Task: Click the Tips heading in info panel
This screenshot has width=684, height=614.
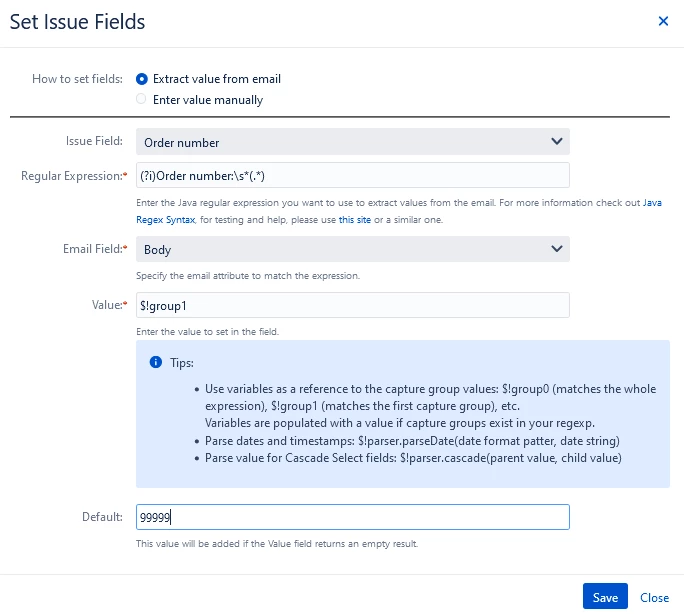Action: (182, 363)
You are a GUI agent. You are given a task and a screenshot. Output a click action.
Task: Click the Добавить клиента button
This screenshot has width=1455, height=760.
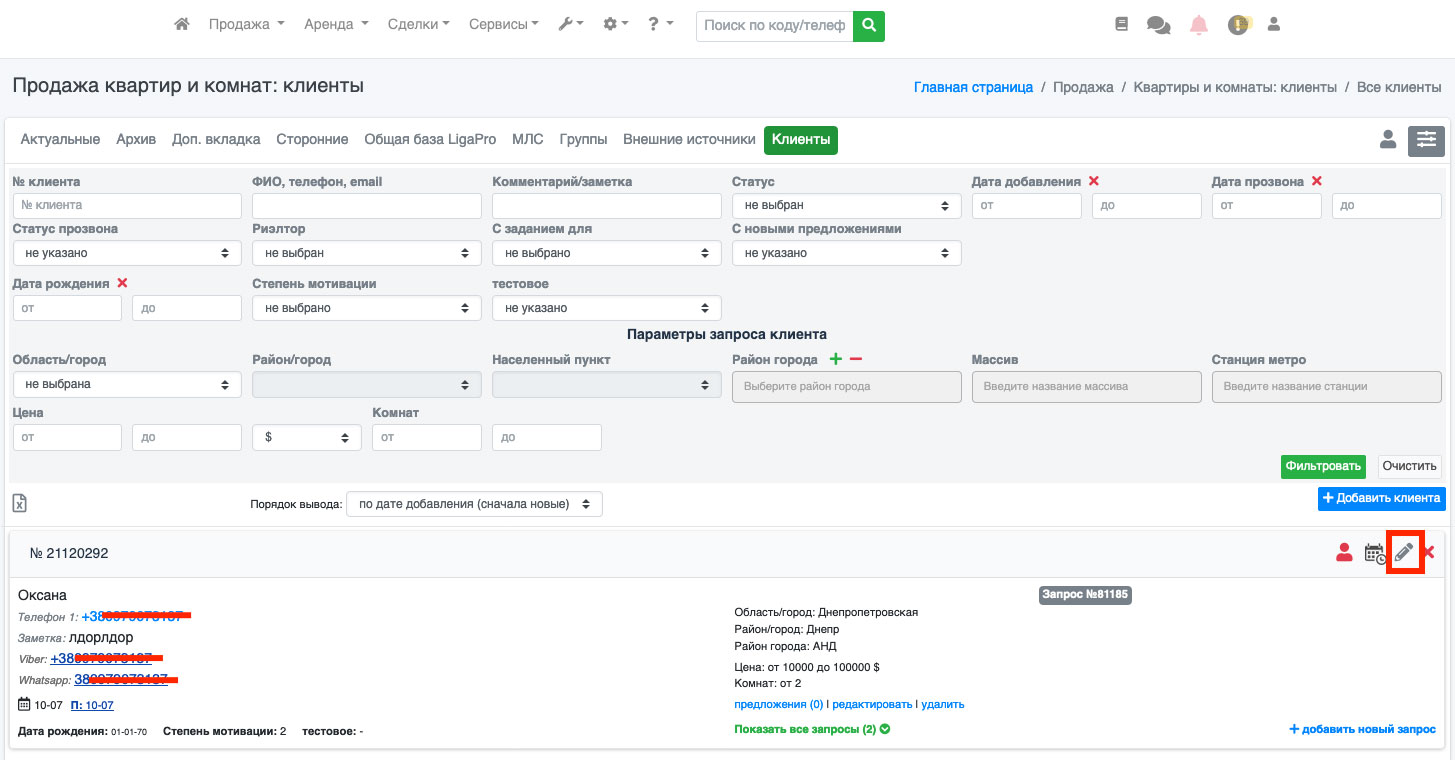pyautogui.click(x=1380, y=498)
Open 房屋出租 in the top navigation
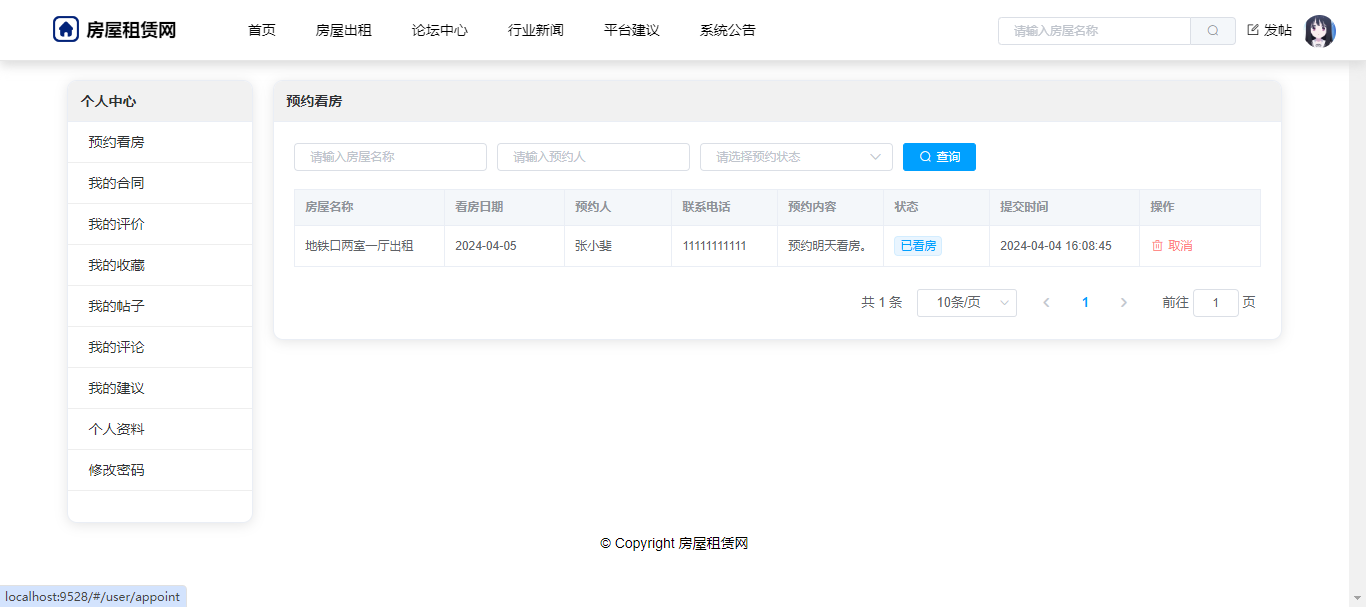1366x607 pixels. point(343,31)
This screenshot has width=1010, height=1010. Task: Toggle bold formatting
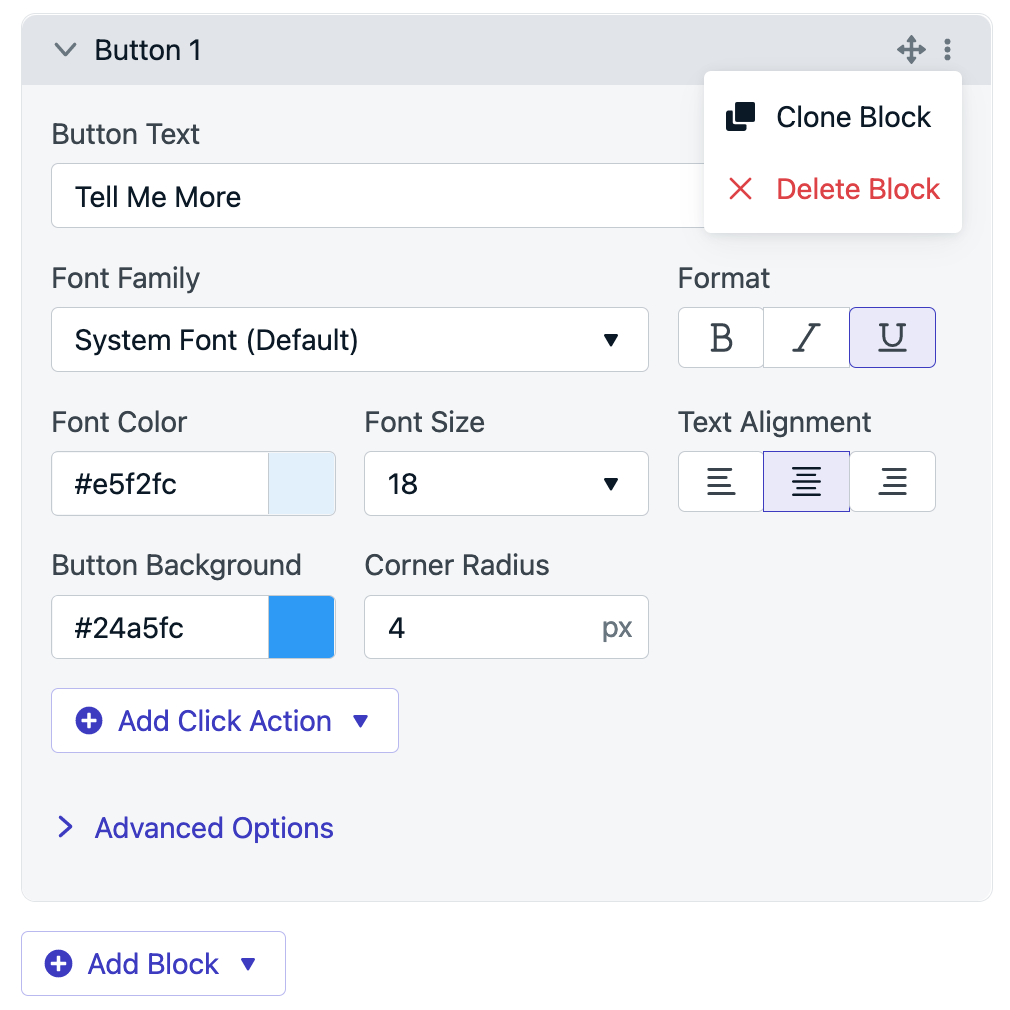point(721,338)
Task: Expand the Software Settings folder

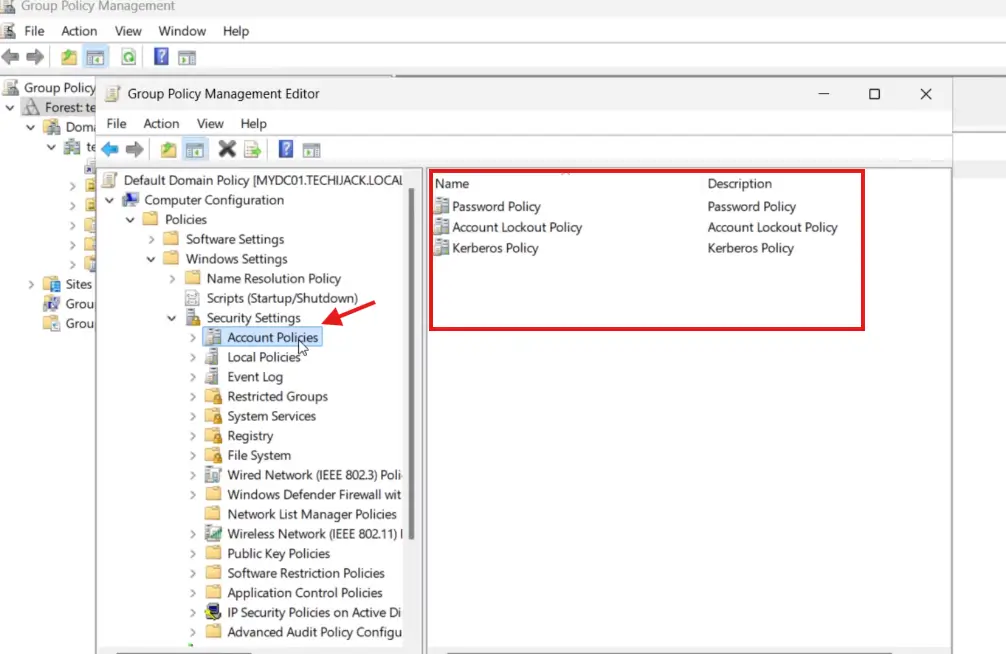Action: click(x=152, y=239)
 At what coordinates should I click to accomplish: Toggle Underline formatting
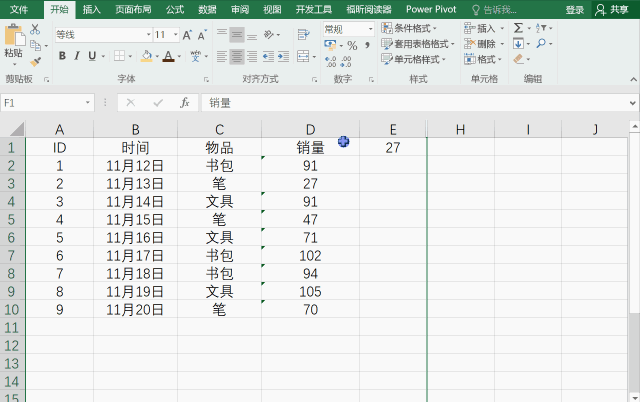pos(90,57)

• • • • •

*ASSIGNED TASK*:
Copy the listing above in full and exactly, but omit each picture that it holds.

*EXERCISE ANSWER*:
Task: Click the Tips heading in info panel
This screenshot has width=684, height=614.
Action: (182, 363)
You are a GUI agent. You are given a task and a screenshot. Output a click action.
Task: Click the Добавить клиента button
This screenshot has width=1455, height=760.
pyautogui.click(x=1380, y=498)
Open 房屋出租 in the top navigation
1366x607 pixels. point(343,31)
This screenshot has width=1010, height=1010. Task: Toggle bold formatting
point(721,338)
Task: Expand the Software Settings folder

Action: click(x=152, y=239)
 At what coordinates should I click to accomplish: Toggle Underline formatting
pos(90,57)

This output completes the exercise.